Oncologia | Redazione DottNet | 12/12/2008 16:46

Circa il 70% delle donne affette da tumore al seno HER2-positivo localmente avanzato, trattate con trastuzumab e chemioterapia, in fase pre-chirurgica, sconfigge la malattia dopo tre anni dall'inizio del trattamento.

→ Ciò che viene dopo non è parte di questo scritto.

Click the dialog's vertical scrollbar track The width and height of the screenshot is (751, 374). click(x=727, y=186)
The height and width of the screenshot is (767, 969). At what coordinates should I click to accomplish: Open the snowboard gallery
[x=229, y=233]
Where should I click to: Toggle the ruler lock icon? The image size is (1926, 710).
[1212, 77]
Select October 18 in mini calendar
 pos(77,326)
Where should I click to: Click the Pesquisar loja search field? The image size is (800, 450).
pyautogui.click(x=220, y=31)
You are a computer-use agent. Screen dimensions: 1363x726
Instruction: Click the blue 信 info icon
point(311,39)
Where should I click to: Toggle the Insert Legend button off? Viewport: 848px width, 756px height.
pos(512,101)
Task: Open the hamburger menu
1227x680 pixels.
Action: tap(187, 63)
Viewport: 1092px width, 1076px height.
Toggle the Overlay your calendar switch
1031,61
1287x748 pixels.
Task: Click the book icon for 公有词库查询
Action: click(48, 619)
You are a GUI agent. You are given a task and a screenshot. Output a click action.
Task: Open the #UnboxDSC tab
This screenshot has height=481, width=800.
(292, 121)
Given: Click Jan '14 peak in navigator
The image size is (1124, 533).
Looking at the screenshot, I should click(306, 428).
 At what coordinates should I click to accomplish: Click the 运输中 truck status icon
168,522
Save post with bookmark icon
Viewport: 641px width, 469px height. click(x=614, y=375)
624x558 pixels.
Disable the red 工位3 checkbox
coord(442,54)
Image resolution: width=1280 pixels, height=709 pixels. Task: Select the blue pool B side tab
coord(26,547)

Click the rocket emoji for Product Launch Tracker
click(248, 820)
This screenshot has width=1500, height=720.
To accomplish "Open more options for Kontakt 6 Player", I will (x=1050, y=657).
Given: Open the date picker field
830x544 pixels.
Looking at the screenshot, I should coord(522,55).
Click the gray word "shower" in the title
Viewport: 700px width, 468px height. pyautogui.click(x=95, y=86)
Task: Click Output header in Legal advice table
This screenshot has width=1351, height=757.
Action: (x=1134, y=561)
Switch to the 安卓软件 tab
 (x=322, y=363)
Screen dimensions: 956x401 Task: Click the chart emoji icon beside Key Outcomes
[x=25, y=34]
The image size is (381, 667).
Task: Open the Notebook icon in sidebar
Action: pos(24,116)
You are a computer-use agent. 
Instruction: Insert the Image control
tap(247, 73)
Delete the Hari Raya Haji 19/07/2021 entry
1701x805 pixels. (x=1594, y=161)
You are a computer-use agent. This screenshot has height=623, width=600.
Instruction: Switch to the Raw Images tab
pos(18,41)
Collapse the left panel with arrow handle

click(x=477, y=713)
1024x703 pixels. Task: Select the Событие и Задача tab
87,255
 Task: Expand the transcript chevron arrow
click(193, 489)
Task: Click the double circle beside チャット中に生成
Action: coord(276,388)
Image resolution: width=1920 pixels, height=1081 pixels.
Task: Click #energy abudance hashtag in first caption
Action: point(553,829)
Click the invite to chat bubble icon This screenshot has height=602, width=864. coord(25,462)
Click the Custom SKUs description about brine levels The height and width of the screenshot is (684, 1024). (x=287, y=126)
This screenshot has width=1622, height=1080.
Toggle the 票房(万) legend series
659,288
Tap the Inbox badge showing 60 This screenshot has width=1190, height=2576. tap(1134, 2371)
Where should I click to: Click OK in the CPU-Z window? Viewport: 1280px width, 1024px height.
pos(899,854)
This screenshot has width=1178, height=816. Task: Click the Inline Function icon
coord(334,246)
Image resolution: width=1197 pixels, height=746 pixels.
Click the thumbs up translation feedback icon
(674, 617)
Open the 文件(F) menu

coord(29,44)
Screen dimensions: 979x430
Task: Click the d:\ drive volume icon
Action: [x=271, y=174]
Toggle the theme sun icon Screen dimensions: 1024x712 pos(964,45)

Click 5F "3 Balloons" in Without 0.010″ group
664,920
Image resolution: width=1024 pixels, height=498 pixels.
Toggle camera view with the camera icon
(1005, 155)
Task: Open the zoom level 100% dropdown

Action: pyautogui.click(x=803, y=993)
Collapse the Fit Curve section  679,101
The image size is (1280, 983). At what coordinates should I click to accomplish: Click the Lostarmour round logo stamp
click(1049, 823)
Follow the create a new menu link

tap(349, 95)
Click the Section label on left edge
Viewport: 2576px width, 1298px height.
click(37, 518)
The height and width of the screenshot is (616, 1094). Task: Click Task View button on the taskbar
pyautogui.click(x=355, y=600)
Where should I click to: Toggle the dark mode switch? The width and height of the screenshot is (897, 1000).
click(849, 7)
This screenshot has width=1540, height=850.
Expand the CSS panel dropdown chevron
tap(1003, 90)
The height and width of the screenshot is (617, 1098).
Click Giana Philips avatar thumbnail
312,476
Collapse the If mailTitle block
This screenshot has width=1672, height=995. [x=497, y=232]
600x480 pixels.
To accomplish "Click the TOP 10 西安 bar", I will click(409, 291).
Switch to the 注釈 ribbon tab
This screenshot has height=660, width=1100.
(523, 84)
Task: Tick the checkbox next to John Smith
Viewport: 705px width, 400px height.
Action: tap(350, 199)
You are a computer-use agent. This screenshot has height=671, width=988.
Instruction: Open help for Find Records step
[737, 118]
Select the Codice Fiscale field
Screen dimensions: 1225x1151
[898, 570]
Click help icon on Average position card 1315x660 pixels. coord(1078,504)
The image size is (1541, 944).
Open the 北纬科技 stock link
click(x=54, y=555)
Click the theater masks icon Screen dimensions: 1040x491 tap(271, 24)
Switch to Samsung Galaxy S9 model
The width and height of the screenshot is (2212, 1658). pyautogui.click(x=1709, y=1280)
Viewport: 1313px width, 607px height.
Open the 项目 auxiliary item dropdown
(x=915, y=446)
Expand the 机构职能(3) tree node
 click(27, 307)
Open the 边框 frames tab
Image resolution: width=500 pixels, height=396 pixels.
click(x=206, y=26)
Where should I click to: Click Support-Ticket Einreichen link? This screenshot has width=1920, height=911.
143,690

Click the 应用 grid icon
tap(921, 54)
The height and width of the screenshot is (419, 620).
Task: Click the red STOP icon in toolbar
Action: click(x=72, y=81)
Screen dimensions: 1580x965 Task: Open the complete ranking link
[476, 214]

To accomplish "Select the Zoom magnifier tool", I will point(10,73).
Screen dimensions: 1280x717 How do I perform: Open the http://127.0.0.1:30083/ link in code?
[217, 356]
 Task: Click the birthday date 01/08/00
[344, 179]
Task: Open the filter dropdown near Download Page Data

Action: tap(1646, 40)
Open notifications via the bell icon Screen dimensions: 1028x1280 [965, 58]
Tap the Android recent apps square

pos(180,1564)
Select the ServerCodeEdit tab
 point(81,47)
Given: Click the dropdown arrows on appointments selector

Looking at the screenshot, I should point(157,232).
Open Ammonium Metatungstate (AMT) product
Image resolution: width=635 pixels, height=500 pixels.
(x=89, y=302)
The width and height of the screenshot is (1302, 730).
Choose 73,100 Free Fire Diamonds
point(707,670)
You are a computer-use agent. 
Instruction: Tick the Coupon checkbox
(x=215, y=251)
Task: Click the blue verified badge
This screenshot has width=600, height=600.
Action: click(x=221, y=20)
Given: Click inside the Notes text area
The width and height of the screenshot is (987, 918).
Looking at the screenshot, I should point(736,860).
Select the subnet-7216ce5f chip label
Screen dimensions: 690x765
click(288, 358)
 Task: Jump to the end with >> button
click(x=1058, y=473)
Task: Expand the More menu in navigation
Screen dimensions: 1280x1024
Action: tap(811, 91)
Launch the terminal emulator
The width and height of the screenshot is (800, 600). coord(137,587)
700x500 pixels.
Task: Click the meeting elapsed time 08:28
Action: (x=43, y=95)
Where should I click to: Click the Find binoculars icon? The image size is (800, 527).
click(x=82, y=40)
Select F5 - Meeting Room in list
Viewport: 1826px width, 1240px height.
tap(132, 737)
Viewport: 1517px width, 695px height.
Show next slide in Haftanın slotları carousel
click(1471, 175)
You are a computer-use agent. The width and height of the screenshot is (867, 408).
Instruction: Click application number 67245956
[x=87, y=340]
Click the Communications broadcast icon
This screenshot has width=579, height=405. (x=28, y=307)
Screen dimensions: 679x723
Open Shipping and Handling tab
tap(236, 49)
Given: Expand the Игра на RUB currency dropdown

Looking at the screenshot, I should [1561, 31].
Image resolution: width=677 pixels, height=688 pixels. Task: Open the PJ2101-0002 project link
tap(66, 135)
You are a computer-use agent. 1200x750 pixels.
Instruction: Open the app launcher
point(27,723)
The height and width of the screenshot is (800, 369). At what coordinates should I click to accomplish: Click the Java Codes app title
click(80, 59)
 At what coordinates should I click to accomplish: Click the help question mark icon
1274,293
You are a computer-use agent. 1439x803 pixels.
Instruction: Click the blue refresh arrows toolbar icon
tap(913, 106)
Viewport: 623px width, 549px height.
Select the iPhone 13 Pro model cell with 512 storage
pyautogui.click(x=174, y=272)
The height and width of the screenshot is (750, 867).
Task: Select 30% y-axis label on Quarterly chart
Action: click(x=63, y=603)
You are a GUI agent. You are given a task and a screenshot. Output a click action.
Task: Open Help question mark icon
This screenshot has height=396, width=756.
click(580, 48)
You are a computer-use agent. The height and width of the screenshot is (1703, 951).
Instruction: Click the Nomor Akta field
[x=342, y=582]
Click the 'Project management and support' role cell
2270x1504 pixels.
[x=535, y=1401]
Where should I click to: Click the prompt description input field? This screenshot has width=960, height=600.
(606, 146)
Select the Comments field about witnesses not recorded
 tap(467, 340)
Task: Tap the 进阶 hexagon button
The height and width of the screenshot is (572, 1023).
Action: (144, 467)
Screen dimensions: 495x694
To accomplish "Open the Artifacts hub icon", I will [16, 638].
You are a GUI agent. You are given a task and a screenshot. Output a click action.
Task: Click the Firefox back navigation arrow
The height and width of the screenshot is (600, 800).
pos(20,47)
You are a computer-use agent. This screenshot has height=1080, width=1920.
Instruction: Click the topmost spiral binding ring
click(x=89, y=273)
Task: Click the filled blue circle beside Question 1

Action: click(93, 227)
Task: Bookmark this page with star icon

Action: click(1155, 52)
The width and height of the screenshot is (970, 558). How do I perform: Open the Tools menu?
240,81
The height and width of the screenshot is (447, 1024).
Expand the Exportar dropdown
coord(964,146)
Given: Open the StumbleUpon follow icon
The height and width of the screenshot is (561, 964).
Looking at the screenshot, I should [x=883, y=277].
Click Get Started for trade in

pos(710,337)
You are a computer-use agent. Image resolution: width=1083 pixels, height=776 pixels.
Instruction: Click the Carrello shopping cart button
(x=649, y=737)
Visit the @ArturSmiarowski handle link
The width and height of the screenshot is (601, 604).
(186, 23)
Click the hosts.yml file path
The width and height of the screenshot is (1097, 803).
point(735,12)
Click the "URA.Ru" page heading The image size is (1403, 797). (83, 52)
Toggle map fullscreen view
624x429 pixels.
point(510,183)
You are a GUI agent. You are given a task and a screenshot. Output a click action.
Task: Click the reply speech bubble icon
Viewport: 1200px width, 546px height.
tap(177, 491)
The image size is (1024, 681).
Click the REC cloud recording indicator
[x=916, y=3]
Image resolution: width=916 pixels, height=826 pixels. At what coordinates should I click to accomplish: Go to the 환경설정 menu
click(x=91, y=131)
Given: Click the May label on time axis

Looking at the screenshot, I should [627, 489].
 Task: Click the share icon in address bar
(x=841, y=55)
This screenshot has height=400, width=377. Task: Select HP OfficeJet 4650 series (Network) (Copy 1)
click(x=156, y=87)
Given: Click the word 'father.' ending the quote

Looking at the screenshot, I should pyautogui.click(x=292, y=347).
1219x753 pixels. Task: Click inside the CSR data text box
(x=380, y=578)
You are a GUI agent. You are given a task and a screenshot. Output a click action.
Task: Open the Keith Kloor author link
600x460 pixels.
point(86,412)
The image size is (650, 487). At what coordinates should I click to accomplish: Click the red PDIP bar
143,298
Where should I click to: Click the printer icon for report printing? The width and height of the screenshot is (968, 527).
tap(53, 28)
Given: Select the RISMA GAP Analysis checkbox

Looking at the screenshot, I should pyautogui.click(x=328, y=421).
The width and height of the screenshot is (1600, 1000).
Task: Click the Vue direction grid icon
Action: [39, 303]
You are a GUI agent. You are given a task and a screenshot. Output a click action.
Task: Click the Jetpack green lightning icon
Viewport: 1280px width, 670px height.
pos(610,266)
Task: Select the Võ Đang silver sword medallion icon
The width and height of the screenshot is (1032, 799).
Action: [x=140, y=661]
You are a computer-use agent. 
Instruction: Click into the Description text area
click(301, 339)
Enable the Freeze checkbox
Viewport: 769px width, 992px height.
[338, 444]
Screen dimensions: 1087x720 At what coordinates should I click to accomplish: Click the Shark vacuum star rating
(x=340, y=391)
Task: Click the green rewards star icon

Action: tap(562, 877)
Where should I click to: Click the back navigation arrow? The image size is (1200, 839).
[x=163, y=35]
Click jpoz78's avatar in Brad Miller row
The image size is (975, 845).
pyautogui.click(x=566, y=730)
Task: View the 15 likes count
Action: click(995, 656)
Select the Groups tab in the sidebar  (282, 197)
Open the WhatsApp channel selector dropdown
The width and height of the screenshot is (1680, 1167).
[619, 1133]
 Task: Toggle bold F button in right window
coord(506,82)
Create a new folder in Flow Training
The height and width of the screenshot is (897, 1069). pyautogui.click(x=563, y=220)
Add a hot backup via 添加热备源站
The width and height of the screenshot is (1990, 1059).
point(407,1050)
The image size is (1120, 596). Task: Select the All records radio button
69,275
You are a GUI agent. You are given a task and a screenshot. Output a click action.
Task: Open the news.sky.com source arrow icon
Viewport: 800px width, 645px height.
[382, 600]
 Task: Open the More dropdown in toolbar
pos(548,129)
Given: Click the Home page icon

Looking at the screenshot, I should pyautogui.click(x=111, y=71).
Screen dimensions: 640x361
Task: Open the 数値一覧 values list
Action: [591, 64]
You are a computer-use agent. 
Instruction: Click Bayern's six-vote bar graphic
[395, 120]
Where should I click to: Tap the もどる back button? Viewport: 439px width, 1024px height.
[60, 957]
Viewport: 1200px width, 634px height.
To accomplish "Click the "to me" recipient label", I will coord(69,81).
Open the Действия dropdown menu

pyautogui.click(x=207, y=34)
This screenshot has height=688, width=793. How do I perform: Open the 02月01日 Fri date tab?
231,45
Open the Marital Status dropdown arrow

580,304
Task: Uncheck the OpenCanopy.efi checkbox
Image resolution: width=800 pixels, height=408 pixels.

Questi i risultati dello studio di fase III NOAH, presentato al San Antonio Breast Cancer Symposium negli USA. ''I dati dimostrano che questo trattamento offre benefici a lungo termine per le donne con tumore al seno HER2-positivo'' - ha affermato William M. Burns, CEO della Divisione Farmaceutica di Roche. Trastuzumab è un anticorpo monoclonale umanizzato, creato per identificare e bloccare l'attività di HER2, proteina prodotta da un gene specifico a potenziale cancerogeno. Riattivando il sistema immunitario, inibisce i recettori HER2 per distruggere il tumore. L'obiettivo della terapia è migliorare il controllo complessivo sulla malattia. Secondo il prof. Luca Gianni dell'Istituto Nazionale Tumori di Milano, insomma, ''Questa terapia neo-adiuvante deve diventare lo standard di cura''. Ogni anno, infatti, il carcinoma mammario uccide quasi 400.000 donne. Trastuzumab, commercializzato a livello internazionale da Roche, dal 1998 è stato utilizzato per curare più di 500.000 pazienti in tutto il mondo. Nel carcinoma mammario HER2 positivo, infatti, elevati livelli di HER2 portano in genere a una risposta molto scarsa alla chemioterapia classica. Lo studio NOAH dimostra però che il trattamento riduce la massa tumorale, migliorando i risultati a lungo termine. Si tratta insomma di una notizia estremamente positiva vista la breve aspettativa di vita di molte malate.